At the National Assembly, a system was established allowing the ruling party to conduct parliamentary politics in a style similar to totalitarianism.
During the 21st general election on April 15, the ruling Democratic Party(DP) won 163 district seats and another 17 proportional representation(PR) seats through its satellite Together Citizen's Party to secure 180 seats total.
The main opposition United Future Party(UFP) only managed to win 103 seats, including its district and PR seats through the satellite Future Korea Party(FKP), having to contend with keeping enough seats to block a constitutional amendment. The third-largest Minsaeng Party, meanwhile, failed to win any seats, with parliament effectively reverting back to a two-party system.
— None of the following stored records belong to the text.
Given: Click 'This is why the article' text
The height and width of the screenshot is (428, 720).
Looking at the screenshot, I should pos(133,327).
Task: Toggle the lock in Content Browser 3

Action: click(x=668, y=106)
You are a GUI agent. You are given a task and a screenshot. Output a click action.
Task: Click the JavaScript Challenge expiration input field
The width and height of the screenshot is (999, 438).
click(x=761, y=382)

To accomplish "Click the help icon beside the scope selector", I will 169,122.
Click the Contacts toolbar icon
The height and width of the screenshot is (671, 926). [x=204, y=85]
The number of seats held by the ruling party in the 21st Assembly is the largest by a single party in the country's history. Its 60-percent seat ratio is also the highest since the democratic constitutional amendment in 1987. This allows the ruling party to act unilaterally, such as placing bills on fast-track or stopping a filibuster, with the exception of amending the Constitution.
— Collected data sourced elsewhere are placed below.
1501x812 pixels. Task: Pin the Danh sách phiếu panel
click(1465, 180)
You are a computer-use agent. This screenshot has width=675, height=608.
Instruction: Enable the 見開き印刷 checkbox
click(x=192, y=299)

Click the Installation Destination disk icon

With the ruling party refusing to allow the opposition to take the chairmanship of the parliamentary legislation and judiciary committee as it had been common practice, the UFP boycotted negotiations on assigning committee chairs. The DP, therefore, took all 18 of the posts, also the first since 1987.
After the UFP lost the election, Kim Chong-in took the helm as an emergency committee chief, and the party later changed its name to People Power Party(PPP).
Backed by its 60-percent seat ratio, the ruling party moved to unilaterally pass contentious bills on reforms to the prosecution and the National Intelligence Service(NIS), as well as setting up the powerful Corruption Investigation Office for High-ranking Officials(CIO).